3 I₂ (s) + 6 NaOH (aq) → 5 NaI (aq) + NaIO₃ (aq) + 3 H₂O (l)
Explanation:
* Reactants: Iodine (I₂) is a solid, and sodium hydroxide (NaOH) is an aqueous solution.
* Products:
* Sodium iodide (NaI) is formed as a result of the reduction of iodine.
* Sodium iodate (NaIO₃) is formed as a result of the oxidation of iodine.
* Water (H₂O) is also produced.
Here's how the reaction works:
1. Disproportionation: Iodine (I₂) is both oxidized and reduced.
* Oxidation: Some iodine atoms lose electrons and become iodate ions (IO₃⁻).
* Reduction: Other iodine atoms gain electrons and become iodide ions (I⁻).

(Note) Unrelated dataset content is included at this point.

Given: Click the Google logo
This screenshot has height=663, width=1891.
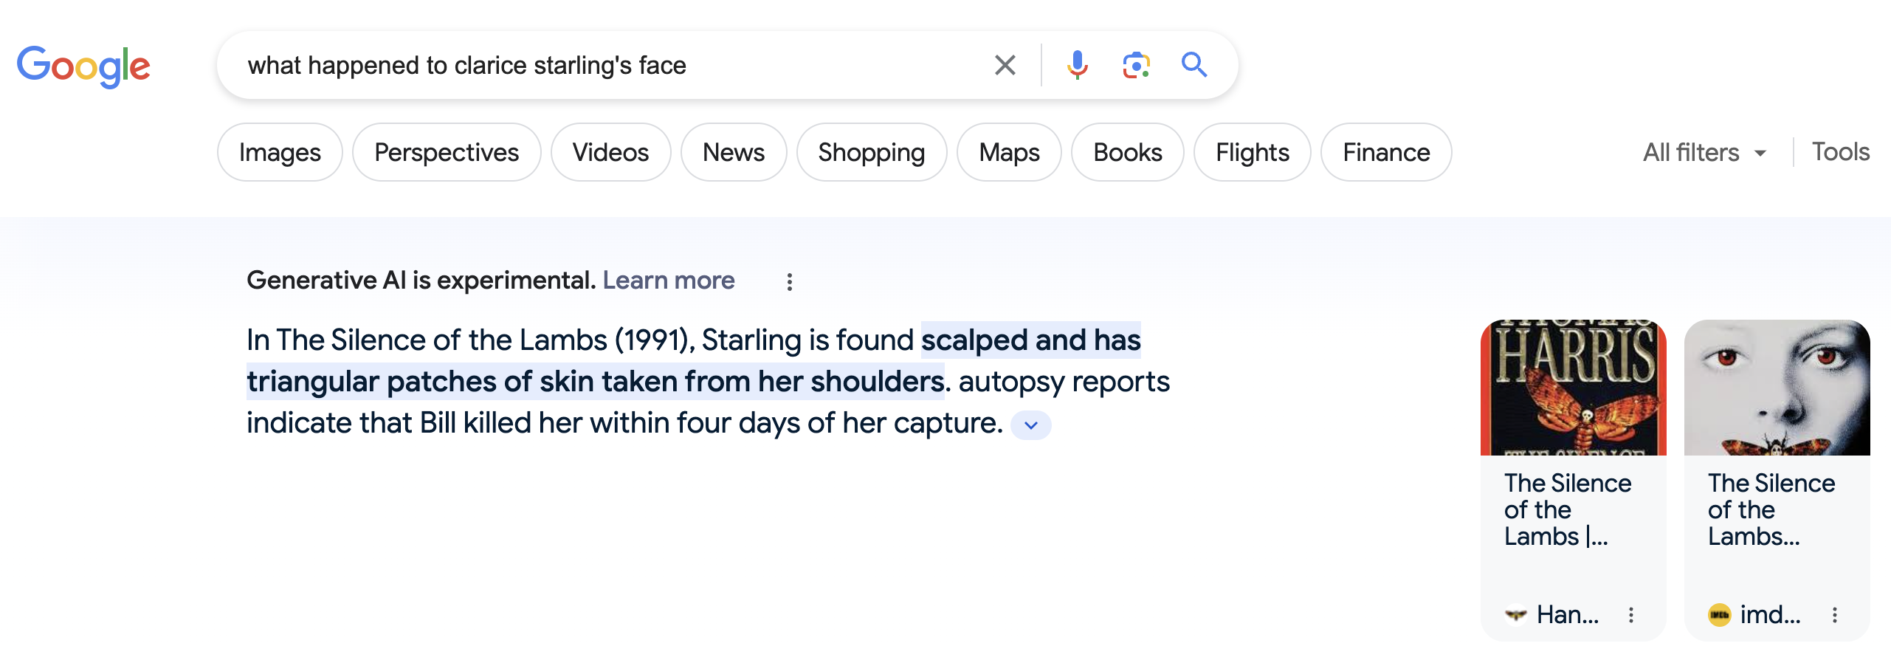Looking at the screenshot, I should pyautogui.click(x=83, y=66).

2. Reaction with NaOH: The iodide ions react with sodium hydroxide to form sodium iodide (NaI) and water. The iodate ions also react with sodium hydroxide to form sodium iodate (NaIO₃) and water.
Important Notes:
* The reaction is usually carried out in a hot solution to speed up the process.
* The reaction produces a yellow solution due to the formation of triiodide ions (I₃⁻).
* This reaction is often used to prepare sodium iodate, which is used in various applications, including as a reagent in analytical chemistry.